These Caribbean Countries Are Now Off The EU’s Blacklist

The content originally appeared on: News Americas Now

News Americas, NEW YORK, NY, Mon. Feb. 26, 2024: The European Union has updated its list of non-cooperative jurisdictions for tax purposes, removing several Caribbean nations from its so-called Blacklist.

TCI is now off the EU’s blacklist.

The European blacklist, created in 2017 in the wake of scandals such as the Panama Papers and LuxLeaks, is meant to encourage other countries and jurisdictions to “adopt fair tax policies” and “increase tax transparency.”

The EU announced that these three Caribbean countries are now off its “Blacklist.” They are:

1: The Bahamas

2: Belize

3: The Turks and Caicos Islands.

Those still under scrutiny for their tax governance practices are:

1: Anguilla

2: Antigua and Barbuda

3: Trinidad and Tobago

4: US Virgin Islands

The EU encourages these jurisdictions to amend their legal frameworks to address identified tax governance shortcomings. Included in the list are countries that have either not participated in constructive dialogue with the EU regarding tax governance or have not fulfilled their commitments to enact necessary reforms. These reforms are expected to align with the EU’s objective criteria for tax governance, which emphasize tax transparency, fair taxation, and the prevention of tax base erosion and profit shifting.

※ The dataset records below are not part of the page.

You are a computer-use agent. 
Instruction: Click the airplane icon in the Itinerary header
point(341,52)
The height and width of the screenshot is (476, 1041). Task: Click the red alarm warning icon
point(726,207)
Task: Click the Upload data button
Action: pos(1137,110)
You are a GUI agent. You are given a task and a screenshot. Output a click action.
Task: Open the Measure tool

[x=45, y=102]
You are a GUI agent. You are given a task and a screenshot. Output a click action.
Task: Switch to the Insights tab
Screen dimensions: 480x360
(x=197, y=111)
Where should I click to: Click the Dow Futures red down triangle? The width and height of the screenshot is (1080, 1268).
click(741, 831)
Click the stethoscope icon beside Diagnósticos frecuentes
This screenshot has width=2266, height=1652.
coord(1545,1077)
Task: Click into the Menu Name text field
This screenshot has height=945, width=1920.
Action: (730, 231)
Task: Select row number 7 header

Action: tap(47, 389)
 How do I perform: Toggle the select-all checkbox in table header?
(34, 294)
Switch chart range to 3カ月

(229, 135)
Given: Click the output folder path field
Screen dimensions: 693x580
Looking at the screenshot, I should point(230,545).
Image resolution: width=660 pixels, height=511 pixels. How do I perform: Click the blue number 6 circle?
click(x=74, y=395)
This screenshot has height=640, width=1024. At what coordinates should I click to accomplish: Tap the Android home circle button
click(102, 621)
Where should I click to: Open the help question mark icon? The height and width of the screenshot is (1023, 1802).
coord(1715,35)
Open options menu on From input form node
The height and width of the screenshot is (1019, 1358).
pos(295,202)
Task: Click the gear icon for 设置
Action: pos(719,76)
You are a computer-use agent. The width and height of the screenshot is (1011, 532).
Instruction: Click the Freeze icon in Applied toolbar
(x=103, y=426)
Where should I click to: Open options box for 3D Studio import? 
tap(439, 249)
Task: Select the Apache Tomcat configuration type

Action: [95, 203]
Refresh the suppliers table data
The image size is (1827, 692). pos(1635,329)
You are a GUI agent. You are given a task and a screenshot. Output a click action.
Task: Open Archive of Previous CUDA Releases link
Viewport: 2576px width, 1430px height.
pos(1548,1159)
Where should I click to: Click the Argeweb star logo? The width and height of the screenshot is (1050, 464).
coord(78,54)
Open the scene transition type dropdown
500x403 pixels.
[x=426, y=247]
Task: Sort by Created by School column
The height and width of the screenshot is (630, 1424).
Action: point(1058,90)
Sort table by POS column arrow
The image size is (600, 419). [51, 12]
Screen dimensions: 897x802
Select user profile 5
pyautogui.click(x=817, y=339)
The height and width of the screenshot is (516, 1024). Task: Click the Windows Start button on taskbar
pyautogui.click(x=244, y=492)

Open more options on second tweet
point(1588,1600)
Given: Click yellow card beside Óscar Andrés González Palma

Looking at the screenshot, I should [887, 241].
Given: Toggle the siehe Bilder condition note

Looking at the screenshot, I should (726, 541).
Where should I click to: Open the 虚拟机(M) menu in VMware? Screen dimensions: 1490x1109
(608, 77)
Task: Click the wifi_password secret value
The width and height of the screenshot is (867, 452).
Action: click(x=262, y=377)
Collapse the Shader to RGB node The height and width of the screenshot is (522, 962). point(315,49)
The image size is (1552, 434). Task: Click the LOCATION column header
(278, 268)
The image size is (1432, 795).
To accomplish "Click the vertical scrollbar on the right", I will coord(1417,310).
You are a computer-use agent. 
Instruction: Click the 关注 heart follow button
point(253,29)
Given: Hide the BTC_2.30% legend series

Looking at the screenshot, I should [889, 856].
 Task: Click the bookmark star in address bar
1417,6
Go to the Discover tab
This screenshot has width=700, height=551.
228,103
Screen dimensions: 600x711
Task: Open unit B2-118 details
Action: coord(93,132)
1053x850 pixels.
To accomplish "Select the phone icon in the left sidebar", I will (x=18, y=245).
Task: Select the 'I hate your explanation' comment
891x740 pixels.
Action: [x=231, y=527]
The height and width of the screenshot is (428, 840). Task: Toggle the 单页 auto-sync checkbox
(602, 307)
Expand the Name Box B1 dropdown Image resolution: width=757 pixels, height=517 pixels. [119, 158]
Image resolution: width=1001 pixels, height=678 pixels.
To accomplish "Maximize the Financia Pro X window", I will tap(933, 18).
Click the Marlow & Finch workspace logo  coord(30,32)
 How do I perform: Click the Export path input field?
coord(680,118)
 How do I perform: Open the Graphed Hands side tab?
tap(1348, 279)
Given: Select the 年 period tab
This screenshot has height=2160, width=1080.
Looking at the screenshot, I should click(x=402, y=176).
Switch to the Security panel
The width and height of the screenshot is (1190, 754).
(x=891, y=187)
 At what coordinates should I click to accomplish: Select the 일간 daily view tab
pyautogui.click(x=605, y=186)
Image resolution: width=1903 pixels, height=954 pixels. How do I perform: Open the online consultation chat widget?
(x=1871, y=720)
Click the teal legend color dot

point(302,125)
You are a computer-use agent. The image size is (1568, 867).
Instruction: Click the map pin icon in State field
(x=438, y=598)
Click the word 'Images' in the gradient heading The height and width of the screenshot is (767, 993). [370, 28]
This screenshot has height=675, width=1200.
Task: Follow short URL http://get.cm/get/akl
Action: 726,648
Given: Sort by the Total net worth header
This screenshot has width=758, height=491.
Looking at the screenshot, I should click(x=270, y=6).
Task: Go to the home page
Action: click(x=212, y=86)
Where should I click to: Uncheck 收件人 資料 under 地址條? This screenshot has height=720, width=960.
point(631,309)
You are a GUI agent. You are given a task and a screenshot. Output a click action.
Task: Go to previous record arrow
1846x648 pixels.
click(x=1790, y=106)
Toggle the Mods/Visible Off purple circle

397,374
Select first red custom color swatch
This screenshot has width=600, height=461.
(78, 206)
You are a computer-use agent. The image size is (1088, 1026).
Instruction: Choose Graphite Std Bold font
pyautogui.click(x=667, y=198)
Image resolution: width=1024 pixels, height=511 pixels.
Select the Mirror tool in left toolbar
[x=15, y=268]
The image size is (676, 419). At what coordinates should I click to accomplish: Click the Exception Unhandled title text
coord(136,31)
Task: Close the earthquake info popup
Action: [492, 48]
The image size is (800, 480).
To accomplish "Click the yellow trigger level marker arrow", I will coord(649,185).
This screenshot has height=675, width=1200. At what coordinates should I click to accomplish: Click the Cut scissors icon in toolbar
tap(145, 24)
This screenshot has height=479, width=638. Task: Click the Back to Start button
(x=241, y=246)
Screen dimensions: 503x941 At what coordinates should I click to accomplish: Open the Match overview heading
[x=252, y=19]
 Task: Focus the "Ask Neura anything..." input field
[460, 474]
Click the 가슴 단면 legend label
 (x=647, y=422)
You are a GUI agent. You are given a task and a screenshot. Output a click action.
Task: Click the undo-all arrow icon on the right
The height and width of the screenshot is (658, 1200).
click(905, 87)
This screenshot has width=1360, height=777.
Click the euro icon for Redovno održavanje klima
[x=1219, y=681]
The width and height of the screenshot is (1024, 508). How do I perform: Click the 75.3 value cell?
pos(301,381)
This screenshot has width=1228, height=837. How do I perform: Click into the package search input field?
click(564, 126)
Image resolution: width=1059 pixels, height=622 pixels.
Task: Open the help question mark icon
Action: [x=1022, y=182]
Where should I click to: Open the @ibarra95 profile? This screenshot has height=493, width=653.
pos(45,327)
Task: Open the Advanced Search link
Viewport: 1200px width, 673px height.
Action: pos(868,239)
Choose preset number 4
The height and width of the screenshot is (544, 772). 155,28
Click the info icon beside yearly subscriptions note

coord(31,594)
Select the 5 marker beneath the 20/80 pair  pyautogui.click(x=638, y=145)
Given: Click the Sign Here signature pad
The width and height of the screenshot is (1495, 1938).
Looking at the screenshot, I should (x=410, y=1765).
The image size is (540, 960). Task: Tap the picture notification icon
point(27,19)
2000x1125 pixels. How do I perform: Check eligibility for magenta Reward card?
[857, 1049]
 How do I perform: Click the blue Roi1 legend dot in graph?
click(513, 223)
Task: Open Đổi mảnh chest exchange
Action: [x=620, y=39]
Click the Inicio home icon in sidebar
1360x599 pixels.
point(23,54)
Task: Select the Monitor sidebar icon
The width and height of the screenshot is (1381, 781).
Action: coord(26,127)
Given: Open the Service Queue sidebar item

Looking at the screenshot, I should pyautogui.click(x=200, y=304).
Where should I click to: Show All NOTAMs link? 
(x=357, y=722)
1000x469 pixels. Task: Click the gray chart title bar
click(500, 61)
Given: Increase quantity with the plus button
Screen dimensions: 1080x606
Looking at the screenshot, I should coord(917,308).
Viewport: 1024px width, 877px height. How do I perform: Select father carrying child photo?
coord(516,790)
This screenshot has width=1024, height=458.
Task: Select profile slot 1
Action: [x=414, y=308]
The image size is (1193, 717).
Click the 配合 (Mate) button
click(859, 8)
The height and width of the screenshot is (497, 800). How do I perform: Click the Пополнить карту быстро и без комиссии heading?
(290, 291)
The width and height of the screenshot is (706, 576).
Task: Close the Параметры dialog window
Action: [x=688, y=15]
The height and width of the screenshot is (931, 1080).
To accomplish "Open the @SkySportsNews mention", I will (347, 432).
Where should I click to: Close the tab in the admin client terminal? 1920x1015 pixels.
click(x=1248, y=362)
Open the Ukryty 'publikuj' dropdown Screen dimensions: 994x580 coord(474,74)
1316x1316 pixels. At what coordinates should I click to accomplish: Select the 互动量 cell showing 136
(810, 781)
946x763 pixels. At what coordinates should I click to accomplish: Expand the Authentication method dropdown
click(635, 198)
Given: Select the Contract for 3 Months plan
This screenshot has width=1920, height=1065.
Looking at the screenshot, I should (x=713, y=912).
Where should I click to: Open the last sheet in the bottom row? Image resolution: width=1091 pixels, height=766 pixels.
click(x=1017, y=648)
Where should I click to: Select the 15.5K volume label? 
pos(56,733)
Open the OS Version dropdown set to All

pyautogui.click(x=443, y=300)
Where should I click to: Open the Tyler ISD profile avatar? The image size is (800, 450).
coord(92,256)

The list is revised biannually, in February and October, to reflect changes and is overseen by EU finance ministers. Notably, recent assessments by the Organisation for Economic Co-operation and Development (OECD) Forum of Harmful Tax Practices (FHTP) identified issues in the Bahamas and Turks and Caicos Islands related to enforcing economic substance requirements. However, subsequent recommendations were softened, leading to their compliance with standards for jurisdictions with minimal corporate income tax.

Additionally, Belize and Seychelles were previously flagged by the OECD Global Forum for deficiencies in information exchange but have since implemented rule changes that warrant further review. Meanwhile, Botswana and Dominica received positive evaluations for their information exchange practices, leading to their removal from the list.